#### [Selected text]
The Coffee Guest

Bonnie Nish interviews Marc Cremore
When Marc
Creamore's first wife left him he began a spiral road downhill, drinking too
much, trying to cope with raising a two year old alone, all of which resulted in
writing self-pitying and self-defensive poetry. When he met his second wife
Donna he realized he couldn't
keep going in this direction and so cleaned up his act, stopped drinking
and once again found a focus being able to see a future for himself. Not having
done anything with his writing for a long time, he finally showed it to Donna
who encouraged him to keep going and do something with it. What this resulted in
was the creation of their own publishing house Frog Hollow Books and Marc's
first collection of poetry 'Tea Leaves and Denim' which would be followed by
three other volumes of poetry.
Creamore
who as a child suffered from rheumatic fever escaped from his childhood
illnesses into books. By the time he was 13 he himself began playing with words.

#### [What you should do]
Transcribe the Coffee Guest piece above word for word, in full.

#### [Dataset entries]

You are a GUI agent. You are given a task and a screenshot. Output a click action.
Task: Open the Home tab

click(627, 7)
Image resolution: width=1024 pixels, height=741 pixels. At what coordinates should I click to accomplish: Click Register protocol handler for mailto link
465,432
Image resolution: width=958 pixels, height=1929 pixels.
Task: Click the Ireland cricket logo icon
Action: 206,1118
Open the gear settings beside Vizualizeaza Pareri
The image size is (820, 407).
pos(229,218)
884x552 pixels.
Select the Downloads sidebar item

* * *

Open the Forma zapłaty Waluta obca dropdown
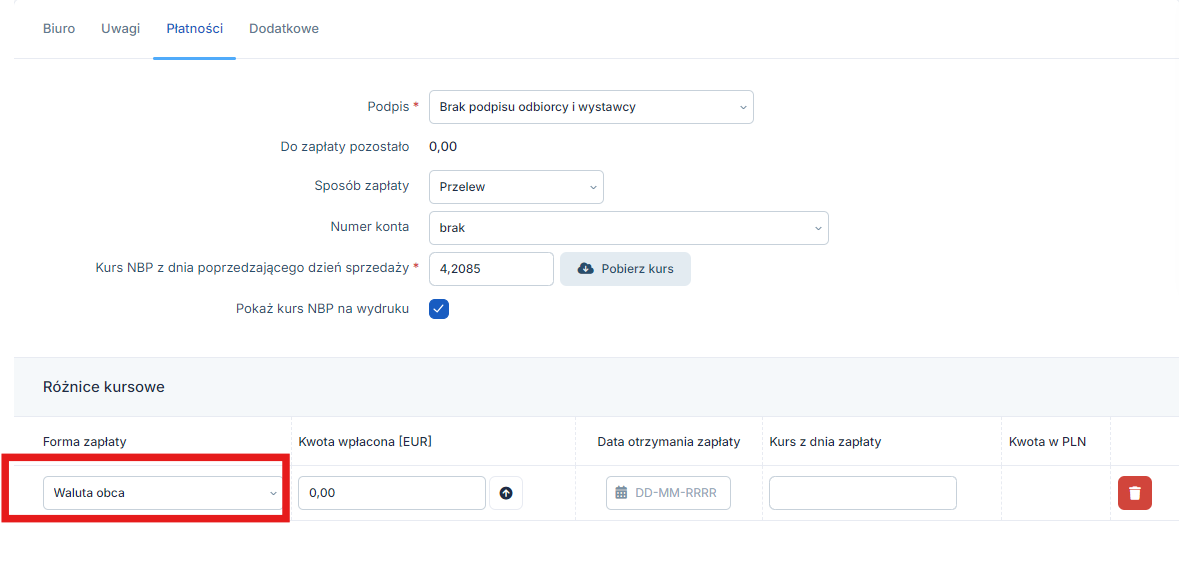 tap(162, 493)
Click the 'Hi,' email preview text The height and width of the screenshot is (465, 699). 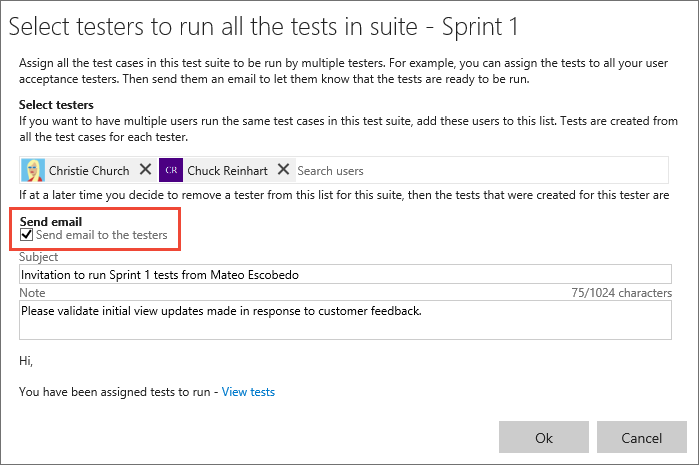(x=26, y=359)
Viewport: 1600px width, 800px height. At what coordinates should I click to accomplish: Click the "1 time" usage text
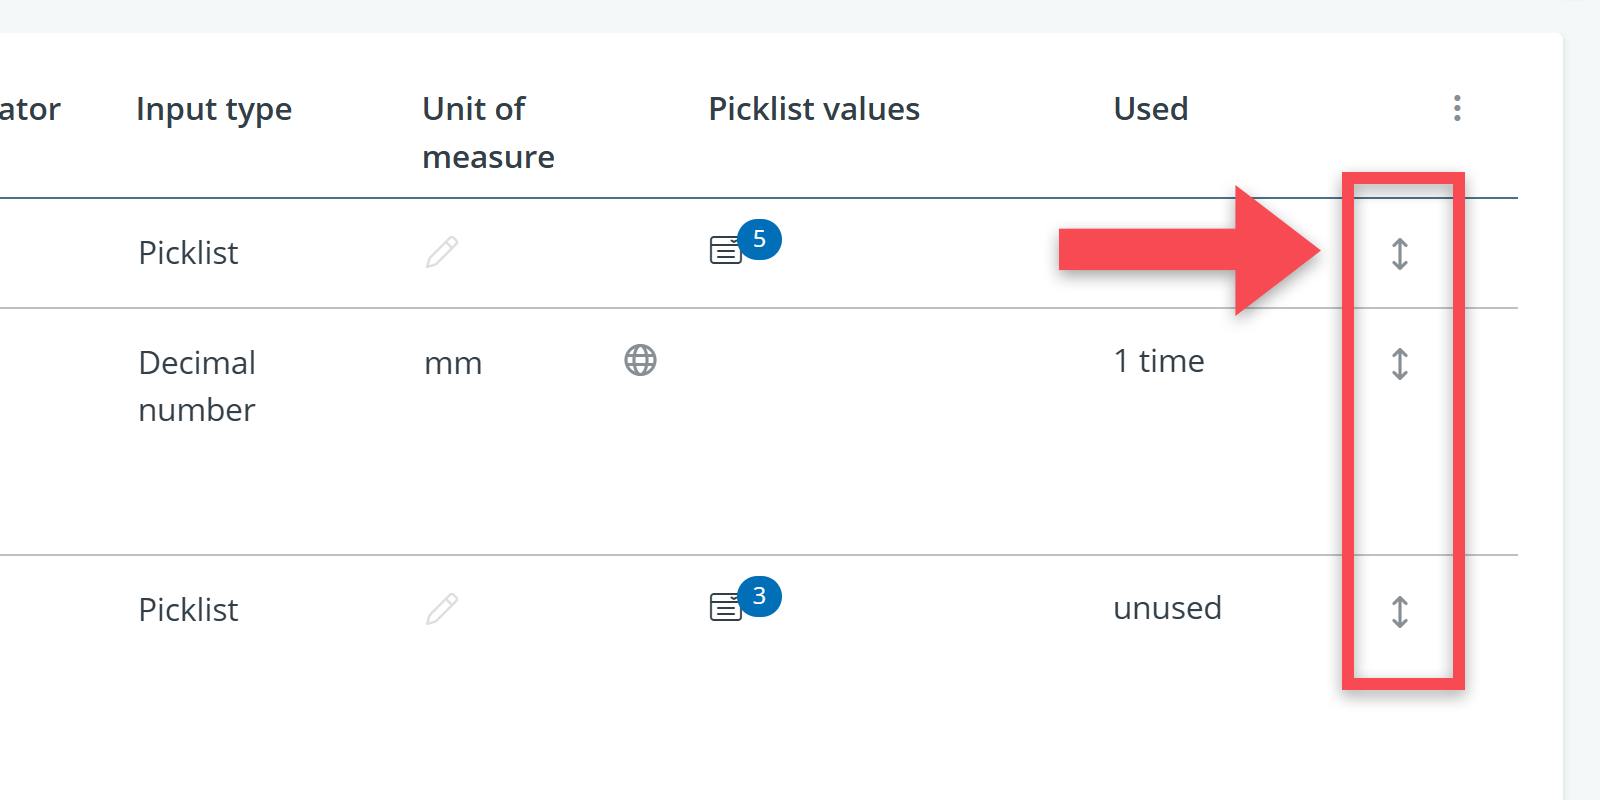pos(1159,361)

#### [Answer to the problem]
The Coffee Guest

Bonnie Nish interviews Marc Cremore
When Marc
Creamore's first wife left him he began a spiral road downhill, drinking too
much, trying to cope with raising a two year old alone, all of which resulted in
writing self-pitying and self-defensive poetry. When he met his second wife
Donna he realized he couldn't
keep going in this direction and so cleaned up his act, stopped drinking
and once again found a focus being able to see a future for himself. Not having
done anything with his writing for a long time, he finally showed it to Donna
who encouraged him to keep going and do something with it. What this resulted in
was the creation of their own publishing house Frog Hollow Books and Marc's
first collection of poetry 'Tea Leaves and Denim' which would be followed by
three other volumes of poetry.
Creamore
who as a child suffered from rheumatic fever escaped from his childhood
illnesses into books. By the time he was 13 he himself began playing with words.